Erau adalah sebuah tradisi budaya Indonesia yang dilaksanakan setiap tahun dengan pusat kegiatan di kota Tenggarong, Kutai Kartanegara, Kalimantan Timur. Erau berasal dari bahasa Kutai, eroh yang artinya ramai, riuh, ribut, suasana yang penuh sukacita. Suasana yang ramai, riuh rendah suara tersebut dalam arti: banyaknya kegiatan sekelompok orang yang mempunyai hajat dan mengandung makna baik bersifat sakral, ritual, maupun hiburan.
Sejarah
Suku Dayak yang berpartisipasi dalam upacara Erau di Tenggarong.
Erau pertama kali dilaksanakan pada upacara tijak tanah dan mandi ke tepian ketika Aji Batara Agung Dewa Sakti berusia 5 tahun. Setelah dewasa dan diangkat menjadi Raja Kutai Kartanegara yang pertama (1300-1325), juga diadakan upacara Erau. Sejak itulah Erau selalu diadakan setiap terjadi penggantian atau penobatan Raja-Raja Kutai Kartanegara.
Dalam perkembangannya, upacara Erau selain sebagai upacara penobatan Raja, juga untuk pemberian gelar dari Raja kepada tokoh atau pemuka masyarakat yang dianggap berjasa terhadap Kerajaan.
Pelaksanaan upacara Erau dilakukan oleh kerabat Keraton/Istana dengan mengundang seluruh tokoh pemuka masyarakat yang mengabdi kepada kerajaan. Mereka datang dari seluruh pelosok wilayah kerajaan dengan membawa bekal bahan makanan, ternak, buah-buahan, dan juga para seniman. Dalam upacara Erau ini, Sultan serta kerabat Keraton lainnya memberikan jamuan makan kepada rakyat dengan memberikan pelayanan dengan sebaik-baiknya sebagai tanda terima kasih Sultan atas pengabdian rakyatnya.
Setelah berakhirnya masa pemerintahan Kesultanan Kutai Kartanegara pada tahun 1960, wilayahnya menjadi daerah otonomi yakni Kabupaten Kutai. Tradisi Erau tetap dipelihara dan dilestarikan sebagai pesta rakyat dan festival budaya yang menjadi agenda rutin Pemerintah Kabupaten Kutai dalam rangka memperingati hari jadi kota Tenggarong, pusat pemerintahan Kesultanan Kutai Kartanegara sejak tahun 1782.
Pelaksanaan Erau
Belimbur, acara puncak dari Erau dengan saling siram-menyiram.

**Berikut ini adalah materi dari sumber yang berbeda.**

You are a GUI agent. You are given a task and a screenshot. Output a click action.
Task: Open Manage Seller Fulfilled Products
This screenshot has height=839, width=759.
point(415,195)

Pelaksanaan Erau yang terakhir menurut tata cara Kesultanan Kutai Kartanegara dilaksanakan pada tahun 1965, ketika diadakan upacara pengangkatan Putra Mahkota Kesultanan Kutai Kartanegara, Aji Pangeran Adipati Praboe Anoem Soerya Adiningrat.
Sedangkan Erau sebagai upacara adat Kutai dalam usaha pelestarian budaya dari Pemda Kabupaten Kutai baru diadakan pada tahun 1971 atas prakarsa Bupati Kutai saat itu, Drs.H. Achmad Dahlan. Upacara Erau dilaksanakan 2 tahun sekali dalam rangka peringatan ulang tahun kota Tenggarong yang berdiri sejak 29 September 1782.
Atas petunjuk Sultan Kutai Kartanegara yang terakhir, Sultan A.M. Parikesit, maka Erau dapat dilaksanakan Pemda Kutai Kartanegara dengan kewajiban untuk mengerjakan beberapa upacara adat tertentu, tidak boleh mengerjakan upacara Tijak Kepala dan Pemberian Gelar, dan beberapa kegiatan yang diperbolehkan seperti upacara adat lain dari suku Dayak, kesenian dan olahraga/ketangkasan.[3]
Erau sebagai pesta budaya
Kebijakan Pemerintah Kabupaten Kutai untuk menjadikan Erau sebagai pesta budaya yakni dengan menetapkan waktu pelaksanaan Erau secara tetap pada bulan September berkaitan dengan hari jadi kota Tenggarong, ibukota Kabupaten Kutai Kartanegara dan Kesultanan Kutai Kartanegara.
Festival Erau yang kini telah masuk dalam calendar of events pariwisata nasional, tidak lagi dikaitkan dengan seni budaya Keraton Kutai Kartanegara tetapi lebih bervariasi dengan berbagai penampilan ragam seni dan budaya yang ada serta hidup dan berkembang di seluruh wilayah Kabupaten Kutai Kartanegara.